During the midst of a global pandemic, we have seen ongoing protests concerning the representation and equality of Blacks globally. On September 6th, the celebration of Idris Elba's 48th birthday reignited social media discussion about the British actor succeeding Daniel Craig as the new James Bond. Although never seriously considered for the role, many fans found the idea of Elba playing James Bond to be unacceptable.
According to a GQ article, Craig was not the popular choice for Bond when chosen back in 2005, and after receiving backlash from fans on the decision, Craig began to doubt himself. Therefore, it would not be the first time protests have emerged due to choosing a particular candidate for the role. The James Bond fan base has a history of being a tough crowd to please and have a particular image in mind when it comes to the portrayal of 007. But what does this image look like exactly?
To some Twitter users, it is not the image of someone who is Black. The racially charged backlash towards the potential casting of Elba suggests that a Black actor could not accurately portray the image of Ian Fleming's fictional British Secret Service agent. Along with other criticism, author Anthony Horowitz called Elba out as being “too street” to play James Bond on Twitter. A Saturday Night Live episode also addressed fans disapproval through call-out culture on Twitter in a segment called “Can I Play That?”

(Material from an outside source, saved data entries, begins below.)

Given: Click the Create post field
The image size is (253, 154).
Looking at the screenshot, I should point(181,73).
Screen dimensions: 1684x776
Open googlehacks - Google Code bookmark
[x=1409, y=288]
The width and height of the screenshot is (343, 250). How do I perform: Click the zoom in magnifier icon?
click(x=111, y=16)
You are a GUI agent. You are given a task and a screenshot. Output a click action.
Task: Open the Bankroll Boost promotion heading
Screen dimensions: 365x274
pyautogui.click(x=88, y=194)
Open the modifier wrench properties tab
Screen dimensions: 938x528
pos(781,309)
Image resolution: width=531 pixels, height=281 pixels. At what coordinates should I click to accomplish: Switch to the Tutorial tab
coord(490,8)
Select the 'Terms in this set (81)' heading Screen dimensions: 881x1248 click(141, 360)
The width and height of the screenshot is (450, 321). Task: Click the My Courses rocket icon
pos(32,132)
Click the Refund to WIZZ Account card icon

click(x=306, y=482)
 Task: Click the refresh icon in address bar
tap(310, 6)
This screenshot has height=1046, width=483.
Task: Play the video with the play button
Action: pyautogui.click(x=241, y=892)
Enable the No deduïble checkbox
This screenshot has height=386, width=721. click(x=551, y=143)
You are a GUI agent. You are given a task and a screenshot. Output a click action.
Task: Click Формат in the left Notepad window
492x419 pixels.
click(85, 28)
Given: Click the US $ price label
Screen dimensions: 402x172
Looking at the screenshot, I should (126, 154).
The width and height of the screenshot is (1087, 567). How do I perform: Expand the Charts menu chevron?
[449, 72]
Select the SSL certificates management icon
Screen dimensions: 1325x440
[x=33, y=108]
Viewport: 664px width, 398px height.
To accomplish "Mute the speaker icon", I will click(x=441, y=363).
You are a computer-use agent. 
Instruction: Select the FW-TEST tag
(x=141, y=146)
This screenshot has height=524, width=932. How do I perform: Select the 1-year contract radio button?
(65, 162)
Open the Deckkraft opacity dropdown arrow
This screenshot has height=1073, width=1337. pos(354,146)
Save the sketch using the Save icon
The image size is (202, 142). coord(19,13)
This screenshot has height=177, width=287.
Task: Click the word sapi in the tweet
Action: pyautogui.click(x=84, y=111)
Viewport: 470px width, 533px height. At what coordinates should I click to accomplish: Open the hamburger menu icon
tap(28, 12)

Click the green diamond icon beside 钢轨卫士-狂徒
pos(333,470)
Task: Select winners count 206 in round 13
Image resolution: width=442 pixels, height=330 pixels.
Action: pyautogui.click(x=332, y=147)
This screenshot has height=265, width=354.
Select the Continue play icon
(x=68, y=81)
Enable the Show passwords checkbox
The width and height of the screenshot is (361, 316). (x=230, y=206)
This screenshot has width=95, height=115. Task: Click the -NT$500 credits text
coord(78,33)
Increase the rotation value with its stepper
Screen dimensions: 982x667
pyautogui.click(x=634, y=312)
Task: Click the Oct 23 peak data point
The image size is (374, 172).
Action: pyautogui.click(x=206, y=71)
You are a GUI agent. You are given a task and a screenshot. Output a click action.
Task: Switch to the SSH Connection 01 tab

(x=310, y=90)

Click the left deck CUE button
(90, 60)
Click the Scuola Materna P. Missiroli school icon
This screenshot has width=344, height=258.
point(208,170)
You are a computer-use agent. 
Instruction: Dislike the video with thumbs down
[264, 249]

Director Antoine Fuqua stated that “it is time” to allow a non-white actor to play Bond. The Blaxploitation film era has proved repeatedly that the unsuspected person can provide additional nuance to a classic spy narrative. A 2018 survey published in The Hollywood Reporter stated that 63 percent of Americans wanted Elba as the next James Bond. However, older fans did not encourage a change in the character's race as if it took away his quality as a spy. In an interview with Vanity Fair, Elba expressed that he worried about the weight of being James Bond, especially with the majority of the negative conversation surrounding the color of his skin. The discussion of Elba becoming the next James Bond moves beyond casting 007 and speaks to a larger concern of the type of roles some audiences consider Black actors to be acceptable for.